When I got home that afternoon, I looked them up on Amazon. Neither of these books were about my degree or my dissertation topic. I smiled. Yes, a reason to read something else other than other dissertations and peer reviewed articles. I couldn't press the "submit order" button (budget buster, yikes) quick enough! They both arrived two days later. 

The first recommended book I chose to read was Rich Dad Poor Dad: What the Rich Teach Their Kids about Money that the Poor and Middle Class Do Not! by Robert Kiyosaki. What an excellent read! I couldn't put it down. I read it in two days. It was an easy read, but it was packed with common sense and advice on how to make your money work for you....not you working for money. 

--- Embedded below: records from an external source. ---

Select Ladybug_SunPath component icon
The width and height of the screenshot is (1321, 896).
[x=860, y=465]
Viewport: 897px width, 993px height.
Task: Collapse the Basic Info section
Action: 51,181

It all made so much sense, and it shed a new light on how I began to view my job, my commitments, and my time. (I will not spoil the book because it is such a good one.) If you decide to read the book, or if you have already read it, I would love to hear your take-aways from the book. For those who have not read it, I encourage you to do so. 

After I read it, I began thinking about my previous conversations with my professor. Had I said something that made him think I needed financial advice (although, most of us do, or at least we need reminders)? Had I indicated I wanted to quit my job and figure out a way to make money work for me (surely not because I am in school to earn an advanced degree)? I believe all things happen for a reason. The reason he suggested I read the book was simply because I needed it, whether he knew it or not. 

The other book he recommended will be discusses in another Book Talk post. Happy Reading!